Wednesday, August 14, 2024

Ran

Ran
is legendary director Akira Kurosawa's final masterpiece, what is often referred to as the Japanese King Lear.

Like Shakespeare's tale, Ran concerns an aging monarch who foolishly divides his kingdom among his children, banishes the one child who sees the folly of the plan, is rejected by his other offspring, and is driven mad as the land becomes engulfed in war. Both stories also prominently feature a royal fool whose silly behavior and nonsense songs reveal the blunt truth of the monarch's behavior.

Lord Hidetora is the elderly leader of the Ichimonji Clan. Following a boar hunt, he decides to relinquish his power and divide his kingdom between his three sons: Taro, Jiro, and Saburo. Saburo recognizes the plan would never work because he and his brothers were raised on conflict, but his protest enrages Hidetora, who banishes Saburo and Tango,a trusted adviser who defends Saburo.
 
With Hidetora's authority gone, Taro and Jiro, at the pressing of Taro's wife Lady Kaede, conspire against the old man. Driven mad by his sons' betrayal and stripped of all trappings of power, Hideotora wanders the wilderness, accompanied by his fool Kyoami and visiting the ruins of castles he's destroyed, the legacy of a lifetime of conquest and bloodshed. All the while, the sons drag the whole kingdom into war.

Ran is about the relationship between parents and children. Hidetora expects unconditional obedience from his sons, even after he has abdicated. The difference between reality and his expectations of reality shatter his psyche. The traitorous sons only ever obeyed his title, and with that gone, they have no reason to keep him around. Later, realizing his error of judgment, he is too ashamed to seek out the forgiveness of the one son who loved him.

Yet, Jiro and Taro only seem to be following the example of their power, who took all the power and land he could by sword and cruelty. It's only natural they too would be seized by greed and the lust for power. Like father, like sons.

But Ran is more than a family drama. Better than just about any other director in history, Kurosawa could convey the epic scope of war, and Ran ranks as perhaps his greatest achievement in that regard. IMDB notes he used 1,400 extras for the battles scenes, but through careful camera placement and editing, it looks like much more. The viewer feels caught in the middle of the carnage, buried in a tide of soldiers and horses as waves of arrows and bullets fly by, and blood flows readily.

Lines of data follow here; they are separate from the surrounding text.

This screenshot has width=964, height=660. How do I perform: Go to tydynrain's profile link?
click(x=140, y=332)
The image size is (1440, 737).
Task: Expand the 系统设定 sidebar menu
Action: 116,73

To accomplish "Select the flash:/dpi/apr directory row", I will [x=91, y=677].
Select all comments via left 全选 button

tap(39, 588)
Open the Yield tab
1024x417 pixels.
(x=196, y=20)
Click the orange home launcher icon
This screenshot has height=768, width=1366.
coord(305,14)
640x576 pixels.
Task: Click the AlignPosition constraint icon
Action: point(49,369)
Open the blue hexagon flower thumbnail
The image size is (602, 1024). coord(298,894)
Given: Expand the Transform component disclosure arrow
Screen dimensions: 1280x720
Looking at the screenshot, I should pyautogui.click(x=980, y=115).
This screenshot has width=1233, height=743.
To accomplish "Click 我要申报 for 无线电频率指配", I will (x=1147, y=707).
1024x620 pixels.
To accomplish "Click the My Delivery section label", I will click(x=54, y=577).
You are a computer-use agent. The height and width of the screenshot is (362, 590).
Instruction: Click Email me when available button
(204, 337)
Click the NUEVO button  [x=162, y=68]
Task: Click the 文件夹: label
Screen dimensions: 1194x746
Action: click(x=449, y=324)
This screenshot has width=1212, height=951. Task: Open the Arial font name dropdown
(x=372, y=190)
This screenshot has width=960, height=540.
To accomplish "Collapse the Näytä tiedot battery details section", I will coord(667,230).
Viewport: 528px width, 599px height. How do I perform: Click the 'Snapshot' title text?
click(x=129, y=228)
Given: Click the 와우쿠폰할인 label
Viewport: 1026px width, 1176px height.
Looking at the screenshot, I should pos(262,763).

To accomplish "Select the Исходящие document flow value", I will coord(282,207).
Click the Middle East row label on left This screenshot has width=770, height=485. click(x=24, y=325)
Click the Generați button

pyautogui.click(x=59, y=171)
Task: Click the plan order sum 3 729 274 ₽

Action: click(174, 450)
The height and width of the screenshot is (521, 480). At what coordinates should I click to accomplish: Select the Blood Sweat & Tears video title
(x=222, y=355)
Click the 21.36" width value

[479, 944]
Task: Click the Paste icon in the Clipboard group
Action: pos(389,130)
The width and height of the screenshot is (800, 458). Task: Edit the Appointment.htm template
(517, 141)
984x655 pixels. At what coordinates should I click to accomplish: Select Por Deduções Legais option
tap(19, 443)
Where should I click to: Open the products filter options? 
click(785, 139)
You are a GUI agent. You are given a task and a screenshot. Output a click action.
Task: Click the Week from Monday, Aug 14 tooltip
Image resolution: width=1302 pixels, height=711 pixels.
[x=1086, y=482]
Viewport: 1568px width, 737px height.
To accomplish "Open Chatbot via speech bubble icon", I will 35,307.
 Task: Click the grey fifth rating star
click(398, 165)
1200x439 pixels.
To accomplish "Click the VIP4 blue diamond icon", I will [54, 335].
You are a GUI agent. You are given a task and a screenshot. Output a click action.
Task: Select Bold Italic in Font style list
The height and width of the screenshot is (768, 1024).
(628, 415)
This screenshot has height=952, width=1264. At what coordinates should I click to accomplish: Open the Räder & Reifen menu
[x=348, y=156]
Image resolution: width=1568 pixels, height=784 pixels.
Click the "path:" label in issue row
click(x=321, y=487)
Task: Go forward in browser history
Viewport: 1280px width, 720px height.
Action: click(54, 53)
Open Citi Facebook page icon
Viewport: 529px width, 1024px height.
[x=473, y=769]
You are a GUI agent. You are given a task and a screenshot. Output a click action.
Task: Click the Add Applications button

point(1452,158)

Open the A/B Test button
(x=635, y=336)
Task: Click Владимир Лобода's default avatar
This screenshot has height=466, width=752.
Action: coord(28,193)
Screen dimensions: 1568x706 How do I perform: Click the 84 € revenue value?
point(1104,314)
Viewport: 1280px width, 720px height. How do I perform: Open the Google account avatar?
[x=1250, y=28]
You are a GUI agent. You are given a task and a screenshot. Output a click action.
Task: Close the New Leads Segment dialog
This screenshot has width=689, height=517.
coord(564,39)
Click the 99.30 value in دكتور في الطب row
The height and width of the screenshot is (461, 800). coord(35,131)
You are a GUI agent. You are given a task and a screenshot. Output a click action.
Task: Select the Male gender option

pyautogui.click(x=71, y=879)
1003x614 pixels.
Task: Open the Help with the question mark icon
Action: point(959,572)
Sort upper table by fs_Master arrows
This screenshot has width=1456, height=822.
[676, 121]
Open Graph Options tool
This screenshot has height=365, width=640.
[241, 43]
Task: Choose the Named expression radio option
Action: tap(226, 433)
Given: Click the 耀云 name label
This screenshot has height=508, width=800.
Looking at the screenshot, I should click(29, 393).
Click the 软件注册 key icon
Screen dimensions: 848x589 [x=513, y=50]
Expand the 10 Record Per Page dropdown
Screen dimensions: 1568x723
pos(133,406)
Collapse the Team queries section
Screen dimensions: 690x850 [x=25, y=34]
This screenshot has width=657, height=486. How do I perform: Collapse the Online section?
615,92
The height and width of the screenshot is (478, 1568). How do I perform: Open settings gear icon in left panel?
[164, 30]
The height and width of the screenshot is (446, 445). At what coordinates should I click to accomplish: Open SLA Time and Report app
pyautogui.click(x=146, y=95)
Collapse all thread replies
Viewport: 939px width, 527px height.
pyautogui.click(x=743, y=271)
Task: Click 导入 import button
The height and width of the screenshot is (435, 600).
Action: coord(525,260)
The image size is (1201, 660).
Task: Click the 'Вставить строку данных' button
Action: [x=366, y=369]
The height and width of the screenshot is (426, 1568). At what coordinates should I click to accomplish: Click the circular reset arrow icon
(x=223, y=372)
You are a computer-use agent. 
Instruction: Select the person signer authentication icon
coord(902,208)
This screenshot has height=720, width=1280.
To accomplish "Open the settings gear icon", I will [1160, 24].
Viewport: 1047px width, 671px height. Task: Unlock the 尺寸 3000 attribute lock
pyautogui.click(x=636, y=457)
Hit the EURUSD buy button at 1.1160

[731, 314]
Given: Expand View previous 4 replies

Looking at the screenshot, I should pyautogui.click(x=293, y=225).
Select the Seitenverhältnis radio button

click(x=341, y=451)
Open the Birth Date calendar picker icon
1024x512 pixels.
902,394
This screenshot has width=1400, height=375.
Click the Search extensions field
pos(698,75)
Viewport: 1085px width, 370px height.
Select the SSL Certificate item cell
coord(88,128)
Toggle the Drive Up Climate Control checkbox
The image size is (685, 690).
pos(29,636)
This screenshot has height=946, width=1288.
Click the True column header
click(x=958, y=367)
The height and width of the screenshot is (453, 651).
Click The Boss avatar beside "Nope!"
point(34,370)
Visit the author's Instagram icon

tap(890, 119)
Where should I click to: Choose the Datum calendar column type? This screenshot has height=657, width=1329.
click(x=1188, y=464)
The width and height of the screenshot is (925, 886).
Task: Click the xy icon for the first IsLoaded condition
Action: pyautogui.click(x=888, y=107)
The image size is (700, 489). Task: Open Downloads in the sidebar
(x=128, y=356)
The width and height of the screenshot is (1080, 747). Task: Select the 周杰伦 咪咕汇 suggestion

This is probably Kurosawa's most graphically violent work. Arrows gruesomely protrude out of men's bodies, and one shot in particular, as Roger Ebert pointed out, of a soldier clutching his own severed arm likely influenced a similar image used by Steven Spielberg in Saving Private Ryan.

Early in the film, we witnessed sweeping green fields and majestic mountains, but the battles occur in nightmarish, barren castles engulfed in flames. I don't know how common of a practice it was in feudal Japan, but here, the soldier's wear banners and flags on their backs to identify which lord they swear allegiance to. The bright, boldly-colored insignias - red, blue, yellow, white - contrast with the violence, but the result is curiously beautiful, almost like a moving painting (even more of an accomplishment when you consider Kurosawa was reportedly nearly blind when he made the film and relied heavily on storyboards and assistants to frame shots).

In the first big battle, in which Hidetora's loyal band of warriors is slaughtered, Kurosawa elects to only use music for much of the sequence's audio, leaving out sound effects and dialogue. It's a disquieting, surreal effect to see guns fire and men scream but not hear them.

No salvation is coming. All we can do is watch as the monarch's world crumbles.